I have had the same problem but my problem was that I created a table, I didn't even realise I did, selecting a few columns (usually selected to the end of the worksheet). So when I tried to add a row, it was imposible because I already had maximum rows. Don't know how I realised that but problem was fixed by deleting the unused rows, creating more space to add them back in (anywhere you want).

@laura_protzman To remove some no used columns or rows first, then you can easily move or insert any columns or row.


Best regards,

C. C. Hsieh

@laura_protzman This is because you created a table wiht an infinite number of rows.

When creating a table in Excel, follow these steps:

1) give names to your header columns in the first, headers row

2) select only the header row and one additional empty row below

3) click on 'Insert table'

4) save the file


This should make your flow work.


Thanks Ryan. I struggled with this for a while. Googled and no obvious fixes. Then saw your note. Yes! Makes perfect sense. No wonder the Format Table utility ran so long!

Thanks - that worked for me too, although in my case I had selected all rows, e.g. "$A:$D", and thus Excel is not able to insert a new row by moving the others down. The error message is a little unintuitive here. Anyway resizing to "$A$1:$D$150" fixed it :)

Thank you, this was a great work-around for a stubborn problem.  The error message is understandable, but the workarounds are not always so intuitive.  So, thank you for the RESIZE option!

Actually, it makes perfect sense that any table change that shifts some, but not all, of another table's cells would be problematic.  Just surprised there is no option to add free rows or columns between tables so the operation can be performed if the table is only bringing in vacant cells in vacant rows or columns (and not really expanding into other tables), which is what the resize option technically does to overcome the problem.

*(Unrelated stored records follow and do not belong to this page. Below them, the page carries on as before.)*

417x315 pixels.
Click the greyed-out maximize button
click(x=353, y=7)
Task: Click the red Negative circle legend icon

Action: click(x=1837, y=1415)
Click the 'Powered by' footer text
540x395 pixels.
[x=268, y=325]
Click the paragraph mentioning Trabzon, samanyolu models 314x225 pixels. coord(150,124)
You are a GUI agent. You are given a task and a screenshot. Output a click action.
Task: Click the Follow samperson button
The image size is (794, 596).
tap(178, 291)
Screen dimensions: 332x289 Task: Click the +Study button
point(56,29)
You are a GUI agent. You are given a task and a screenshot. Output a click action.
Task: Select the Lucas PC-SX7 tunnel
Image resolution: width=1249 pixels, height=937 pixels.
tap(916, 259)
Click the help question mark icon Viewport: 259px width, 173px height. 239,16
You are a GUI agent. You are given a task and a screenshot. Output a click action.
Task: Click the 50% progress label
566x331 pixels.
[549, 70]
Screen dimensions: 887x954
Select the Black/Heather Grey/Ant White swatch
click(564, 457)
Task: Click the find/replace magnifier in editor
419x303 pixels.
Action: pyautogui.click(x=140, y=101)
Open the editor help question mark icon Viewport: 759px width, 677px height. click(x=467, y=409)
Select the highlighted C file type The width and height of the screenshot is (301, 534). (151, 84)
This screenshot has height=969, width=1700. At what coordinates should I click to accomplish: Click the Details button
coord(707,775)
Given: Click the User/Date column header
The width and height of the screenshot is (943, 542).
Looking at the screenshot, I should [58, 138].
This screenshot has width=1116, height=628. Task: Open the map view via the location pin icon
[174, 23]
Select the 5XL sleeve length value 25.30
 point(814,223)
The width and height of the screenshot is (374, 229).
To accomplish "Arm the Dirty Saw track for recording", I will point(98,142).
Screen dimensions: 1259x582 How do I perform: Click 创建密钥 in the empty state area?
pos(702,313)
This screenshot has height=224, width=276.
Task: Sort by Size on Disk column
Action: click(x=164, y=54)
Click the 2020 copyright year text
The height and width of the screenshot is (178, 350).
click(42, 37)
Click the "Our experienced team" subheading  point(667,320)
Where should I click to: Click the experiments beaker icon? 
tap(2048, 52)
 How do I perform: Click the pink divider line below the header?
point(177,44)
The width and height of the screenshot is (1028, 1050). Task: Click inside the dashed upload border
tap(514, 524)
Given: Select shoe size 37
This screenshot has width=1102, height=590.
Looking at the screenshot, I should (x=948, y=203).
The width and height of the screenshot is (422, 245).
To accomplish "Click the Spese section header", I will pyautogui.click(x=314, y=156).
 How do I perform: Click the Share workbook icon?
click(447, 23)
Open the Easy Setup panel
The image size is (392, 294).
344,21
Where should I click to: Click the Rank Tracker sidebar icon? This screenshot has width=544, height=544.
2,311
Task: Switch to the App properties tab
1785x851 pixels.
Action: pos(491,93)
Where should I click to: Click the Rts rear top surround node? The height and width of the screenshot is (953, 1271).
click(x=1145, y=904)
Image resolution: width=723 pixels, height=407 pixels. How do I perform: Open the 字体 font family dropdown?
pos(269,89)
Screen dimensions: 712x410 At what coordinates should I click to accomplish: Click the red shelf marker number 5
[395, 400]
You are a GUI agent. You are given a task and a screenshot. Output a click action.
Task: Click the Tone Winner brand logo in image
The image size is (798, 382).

Another anomaly is that this message is also displayed even when you are NOT CHANGING the size of the table.  For example, when you are moving or repositioning columns, which doesn't change the table dimensions, you are annoyingly prevented from doing so by this message.  Presumably, because some cells might be temporarily shifted or displaced in another table during the operation.

It would be nice if Excel was smart enough to, at least, accommodate row and column moves which don't change the table dimensions.  This problem creates real nightmares for worksheets with a variety of non-conforming dimensions.

@RyanPD , thanks SOOOOOOOO much. Too many rows selected for my table. Now sorted.